▶ Work instruction
The lines from the start of the records through the one containing "Task: Open the Relect. review mode" are to be restated word for word; please include both ends.

▶ Task material
______________________________
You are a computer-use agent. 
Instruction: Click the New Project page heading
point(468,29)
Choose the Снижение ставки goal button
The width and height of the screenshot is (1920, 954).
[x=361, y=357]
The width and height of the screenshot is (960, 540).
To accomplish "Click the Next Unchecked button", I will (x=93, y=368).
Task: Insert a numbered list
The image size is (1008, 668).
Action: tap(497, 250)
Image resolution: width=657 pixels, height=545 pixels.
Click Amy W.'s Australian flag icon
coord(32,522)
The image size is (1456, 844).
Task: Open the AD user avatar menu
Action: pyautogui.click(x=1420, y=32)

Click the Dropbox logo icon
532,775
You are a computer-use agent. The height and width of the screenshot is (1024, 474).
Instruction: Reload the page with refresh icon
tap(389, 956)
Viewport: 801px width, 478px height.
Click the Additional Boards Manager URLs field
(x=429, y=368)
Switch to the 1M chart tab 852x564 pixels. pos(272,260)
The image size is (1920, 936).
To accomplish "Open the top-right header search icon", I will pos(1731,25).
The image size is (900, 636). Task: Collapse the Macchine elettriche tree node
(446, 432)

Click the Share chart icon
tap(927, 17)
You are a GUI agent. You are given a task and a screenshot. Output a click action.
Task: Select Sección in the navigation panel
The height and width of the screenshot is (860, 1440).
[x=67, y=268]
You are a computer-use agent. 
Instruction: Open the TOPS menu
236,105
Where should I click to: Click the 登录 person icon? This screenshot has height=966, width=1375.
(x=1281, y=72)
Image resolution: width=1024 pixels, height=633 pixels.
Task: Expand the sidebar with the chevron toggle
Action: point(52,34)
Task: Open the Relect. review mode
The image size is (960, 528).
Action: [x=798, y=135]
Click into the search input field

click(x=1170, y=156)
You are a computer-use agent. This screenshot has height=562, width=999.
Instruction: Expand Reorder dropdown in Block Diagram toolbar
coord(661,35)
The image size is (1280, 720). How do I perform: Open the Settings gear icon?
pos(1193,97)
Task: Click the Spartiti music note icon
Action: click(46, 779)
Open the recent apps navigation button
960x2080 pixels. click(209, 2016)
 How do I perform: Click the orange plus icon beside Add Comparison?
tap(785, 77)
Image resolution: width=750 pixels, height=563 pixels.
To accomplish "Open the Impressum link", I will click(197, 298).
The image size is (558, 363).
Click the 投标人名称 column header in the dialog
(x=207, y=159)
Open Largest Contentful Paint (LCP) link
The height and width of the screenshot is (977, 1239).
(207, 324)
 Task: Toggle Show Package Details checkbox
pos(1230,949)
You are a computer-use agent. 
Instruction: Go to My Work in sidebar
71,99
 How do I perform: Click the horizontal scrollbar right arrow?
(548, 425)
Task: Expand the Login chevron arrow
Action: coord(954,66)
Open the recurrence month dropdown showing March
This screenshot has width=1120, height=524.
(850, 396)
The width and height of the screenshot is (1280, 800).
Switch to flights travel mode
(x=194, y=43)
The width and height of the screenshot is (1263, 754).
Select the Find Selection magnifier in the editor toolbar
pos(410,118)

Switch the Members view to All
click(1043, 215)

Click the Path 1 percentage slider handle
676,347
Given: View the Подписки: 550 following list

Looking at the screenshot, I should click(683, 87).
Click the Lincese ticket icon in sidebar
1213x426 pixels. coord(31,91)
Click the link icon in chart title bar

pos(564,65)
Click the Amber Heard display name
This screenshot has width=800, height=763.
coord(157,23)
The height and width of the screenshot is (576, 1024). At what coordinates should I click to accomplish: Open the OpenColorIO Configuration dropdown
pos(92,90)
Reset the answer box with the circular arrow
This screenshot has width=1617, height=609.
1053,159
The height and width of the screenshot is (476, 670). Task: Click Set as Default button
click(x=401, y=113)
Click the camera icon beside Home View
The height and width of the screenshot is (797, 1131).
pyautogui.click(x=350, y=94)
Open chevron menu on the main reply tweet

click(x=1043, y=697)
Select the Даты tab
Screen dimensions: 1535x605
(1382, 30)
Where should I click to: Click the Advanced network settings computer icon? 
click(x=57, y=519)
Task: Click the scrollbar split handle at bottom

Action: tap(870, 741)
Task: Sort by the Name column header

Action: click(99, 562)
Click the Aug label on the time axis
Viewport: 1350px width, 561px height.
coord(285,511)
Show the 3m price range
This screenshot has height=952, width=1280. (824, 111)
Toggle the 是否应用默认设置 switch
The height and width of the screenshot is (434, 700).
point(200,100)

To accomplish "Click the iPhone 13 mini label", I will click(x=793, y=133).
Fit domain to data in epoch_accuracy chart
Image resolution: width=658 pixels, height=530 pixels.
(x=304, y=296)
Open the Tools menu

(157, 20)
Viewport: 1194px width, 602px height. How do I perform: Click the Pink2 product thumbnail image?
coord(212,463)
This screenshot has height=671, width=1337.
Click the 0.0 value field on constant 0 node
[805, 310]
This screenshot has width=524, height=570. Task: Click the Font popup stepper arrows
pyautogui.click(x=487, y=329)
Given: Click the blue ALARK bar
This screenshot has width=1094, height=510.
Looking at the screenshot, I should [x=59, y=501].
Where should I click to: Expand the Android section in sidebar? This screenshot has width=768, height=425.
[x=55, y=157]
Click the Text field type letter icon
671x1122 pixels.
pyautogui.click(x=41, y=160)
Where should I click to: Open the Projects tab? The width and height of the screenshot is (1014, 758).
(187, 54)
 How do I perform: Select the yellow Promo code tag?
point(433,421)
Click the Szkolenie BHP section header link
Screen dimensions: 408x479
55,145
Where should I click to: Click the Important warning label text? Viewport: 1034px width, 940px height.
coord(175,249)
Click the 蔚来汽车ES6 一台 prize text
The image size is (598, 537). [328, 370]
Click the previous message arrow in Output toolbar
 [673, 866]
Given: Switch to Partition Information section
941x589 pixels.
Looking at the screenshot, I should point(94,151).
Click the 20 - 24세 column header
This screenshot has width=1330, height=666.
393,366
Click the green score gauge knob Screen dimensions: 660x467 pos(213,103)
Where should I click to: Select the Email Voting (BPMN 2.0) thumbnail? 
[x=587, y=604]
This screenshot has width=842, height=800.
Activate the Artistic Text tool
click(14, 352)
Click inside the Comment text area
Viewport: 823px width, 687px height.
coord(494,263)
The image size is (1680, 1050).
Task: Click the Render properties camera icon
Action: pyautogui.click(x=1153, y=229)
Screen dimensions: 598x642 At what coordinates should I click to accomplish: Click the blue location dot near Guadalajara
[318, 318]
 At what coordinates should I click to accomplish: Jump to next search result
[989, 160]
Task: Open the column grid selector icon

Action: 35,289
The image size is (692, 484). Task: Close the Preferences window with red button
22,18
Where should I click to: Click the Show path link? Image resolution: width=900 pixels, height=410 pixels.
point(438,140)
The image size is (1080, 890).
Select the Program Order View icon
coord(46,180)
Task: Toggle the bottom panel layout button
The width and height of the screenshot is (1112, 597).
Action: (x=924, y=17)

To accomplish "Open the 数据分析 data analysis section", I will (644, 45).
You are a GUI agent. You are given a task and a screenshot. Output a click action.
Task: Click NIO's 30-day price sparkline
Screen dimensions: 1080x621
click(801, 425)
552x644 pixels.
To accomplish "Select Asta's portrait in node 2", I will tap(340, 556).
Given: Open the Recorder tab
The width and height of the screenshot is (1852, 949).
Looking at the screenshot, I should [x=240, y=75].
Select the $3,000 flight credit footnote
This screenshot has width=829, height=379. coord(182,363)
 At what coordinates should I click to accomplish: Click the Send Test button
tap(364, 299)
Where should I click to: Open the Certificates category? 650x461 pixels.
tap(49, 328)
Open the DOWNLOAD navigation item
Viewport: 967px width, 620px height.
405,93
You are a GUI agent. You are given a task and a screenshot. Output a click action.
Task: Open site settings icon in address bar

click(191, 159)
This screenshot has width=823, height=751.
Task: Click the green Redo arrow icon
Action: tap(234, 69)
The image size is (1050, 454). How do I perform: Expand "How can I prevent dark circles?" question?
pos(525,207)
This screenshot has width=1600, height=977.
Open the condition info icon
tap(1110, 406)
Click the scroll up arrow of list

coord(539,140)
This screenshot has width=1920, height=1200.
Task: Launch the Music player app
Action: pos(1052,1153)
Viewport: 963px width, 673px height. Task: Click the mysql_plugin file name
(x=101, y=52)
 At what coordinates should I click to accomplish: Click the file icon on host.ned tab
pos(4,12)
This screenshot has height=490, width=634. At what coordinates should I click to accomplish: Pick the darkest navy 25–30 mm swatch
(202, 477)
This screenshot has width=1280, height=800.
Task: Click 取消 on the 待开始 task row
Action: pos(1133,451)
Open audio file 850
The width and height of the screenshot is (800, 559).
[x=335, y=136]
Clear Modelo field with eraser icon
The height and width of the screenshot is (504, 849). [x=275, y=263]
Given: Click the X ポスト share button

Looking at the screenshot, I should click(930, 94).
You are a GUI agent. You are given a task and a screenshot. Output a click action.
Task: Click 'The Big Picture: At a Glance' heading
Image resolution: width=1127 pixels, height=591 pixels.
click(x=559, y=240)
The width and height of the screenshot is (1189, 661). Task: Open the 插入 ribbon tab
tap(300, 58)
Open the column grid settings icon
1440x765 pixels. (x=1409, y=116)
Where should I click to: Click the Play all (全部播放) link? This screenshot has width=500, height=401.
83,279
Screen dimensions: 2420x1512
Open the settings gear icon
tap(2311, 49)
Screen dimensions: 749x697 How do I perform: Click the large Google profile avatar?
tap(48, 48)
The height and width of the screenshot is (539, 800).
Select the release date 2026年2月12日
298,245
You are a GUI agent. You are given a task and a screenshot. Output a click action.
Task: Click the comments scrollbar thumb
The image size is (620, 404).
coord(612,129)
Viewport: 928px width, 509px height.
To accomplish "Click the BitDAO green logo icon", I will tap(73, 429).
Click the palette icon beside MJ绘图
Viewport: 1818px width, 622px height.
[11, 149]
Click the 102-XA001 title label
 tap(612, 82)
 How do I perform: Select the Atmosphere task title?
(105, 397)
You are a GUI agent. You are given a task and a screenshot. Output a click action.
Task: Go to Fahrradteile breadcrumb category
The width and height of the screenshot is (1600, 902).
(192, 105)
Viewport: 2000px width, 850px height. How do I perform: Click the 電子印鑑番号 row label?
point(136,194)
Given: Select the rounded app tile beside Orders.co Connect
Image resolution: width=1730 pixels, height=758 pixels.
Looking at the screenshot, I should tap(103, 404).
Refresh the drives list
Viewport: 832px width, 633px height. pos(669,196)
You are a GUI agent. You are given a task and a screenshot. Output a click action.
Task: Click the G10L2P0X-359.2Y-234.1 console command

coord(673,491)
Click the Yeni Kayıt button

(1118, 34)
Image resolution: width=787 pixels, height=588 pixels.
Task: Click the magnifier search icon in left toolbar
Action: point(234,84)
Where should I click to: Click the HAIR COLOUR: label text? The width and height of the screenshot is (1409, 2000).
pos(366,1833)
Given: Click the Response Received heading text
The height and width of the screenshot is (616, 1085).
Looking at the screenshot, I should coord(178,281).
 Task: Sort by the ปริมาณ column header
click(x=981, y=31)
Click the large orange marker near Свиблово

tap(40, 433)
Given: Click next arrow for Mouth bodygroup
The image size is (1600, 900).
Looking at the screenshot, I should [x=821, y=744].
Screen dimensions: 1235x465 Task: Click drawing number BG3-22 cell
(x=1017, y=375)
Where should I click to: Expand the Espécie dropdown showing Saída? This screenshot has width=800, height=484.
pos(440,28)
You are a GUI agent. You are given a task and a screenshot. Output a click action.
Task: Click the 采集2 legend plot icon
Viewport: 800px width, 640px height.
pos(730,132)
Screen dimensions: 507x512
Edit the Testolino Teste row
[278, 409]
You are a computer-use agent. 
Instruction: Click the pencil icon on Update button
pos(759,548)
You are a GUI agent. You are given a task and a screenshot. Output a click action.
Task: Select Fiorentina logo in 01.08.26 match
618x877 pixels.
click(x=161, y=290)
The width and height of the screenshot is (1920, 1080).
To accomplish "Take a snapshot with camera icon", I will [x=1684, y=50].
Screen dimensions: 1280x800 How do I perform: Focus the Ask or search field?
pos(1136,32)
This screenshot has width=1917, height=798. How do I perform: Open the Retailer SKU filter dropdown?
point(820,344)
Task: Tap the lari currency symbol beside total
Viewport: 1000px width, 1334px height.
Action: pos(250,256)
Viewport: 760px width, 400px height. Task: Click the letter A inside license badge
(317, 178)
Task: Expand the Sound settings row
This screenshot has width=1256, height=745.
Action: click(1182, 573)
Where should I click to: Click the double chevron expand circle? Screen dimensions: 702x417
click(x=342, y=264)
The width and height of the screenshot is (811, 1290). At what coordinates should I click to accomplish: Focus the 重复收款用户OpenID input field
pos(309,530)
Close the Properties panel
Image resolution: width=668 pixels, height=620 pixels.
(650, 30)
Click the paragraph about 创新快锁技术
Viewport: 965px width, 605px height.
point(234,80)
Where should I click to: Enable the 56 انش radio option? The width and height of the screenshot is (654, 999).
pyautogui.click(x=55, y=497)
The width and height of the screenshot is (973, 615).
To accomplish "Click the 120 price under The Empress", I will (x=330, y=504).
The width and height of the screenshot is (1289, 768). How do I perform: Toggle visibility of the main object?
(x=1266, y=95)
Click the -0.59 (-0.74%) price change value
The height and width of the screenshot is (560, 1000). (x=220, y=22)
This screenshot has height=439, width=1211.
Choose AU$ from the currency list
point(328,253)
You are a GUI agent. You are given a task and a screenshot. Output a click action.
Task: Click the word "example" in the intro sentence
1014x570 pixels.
______________________________
▶ Result
You are a computer-use agent. 
Instruction: Click the New Project page heading
point(468,29)
Choose the Снижение ставки goal button
The width and height of the screenshot is (1920, 954).
[x=361, y=357]
The width and height of the screenshot is (960, 540).
To accomplish "Click the Next Unchecked button", I will (x=93, y=368).
Task: Insert a numbered list
The image size is (1008, 668).
Action: tap(497, 250)
Image resolution: width=657 pixels, height=545 pixels.
Click Amy W.'s Australian flag icon
coord(32,522)
The image size is (1456, 844).
Task: Open the AD user avatar menu
Action: pyautogui.click(x=1420, y=32)

Click the Dropbox logo icon
532,775
You are a computer-use agent. The height and width of the screenshot is (1024, 474).
Instruction: Reload the page with refresh icon
tap(389, 956)
Viewport: 801px width, 478px height.
Click the Additional Boards Manager URLs field
(x=429, y=368)
Switch to the 1M chart tab 852x564 pixels. pos(272,260)
The image size is (1920, 936).
To accomplish "Open the top-right header search icon", I will pos(1731,25).
The image size is (900, 636). Task: Collapse the Macchine elettriche tree node
(446, 432)

Click the Share chart icon
tap(927, 17)
You are a GUI agent. You are given a task and a screenshot. Output a click action.
Task: Select Sección in the navigation panel
The height and width of the screenshot is (860, 1440).
[x=67, y=268]
You are a computer-use agent. 
Instruction: Open the TOPS menu
236,105
Where should I click to: Click the 登录 person icon? This screenshot has height=966, width=1375.
(x=1281, y=72)
Image resolution: width=1024 pixels, height=633 pixels.
Task: Expand the sidebar with the chevron toggle
Action: point(52,34)
Task: Open the Relect. review mode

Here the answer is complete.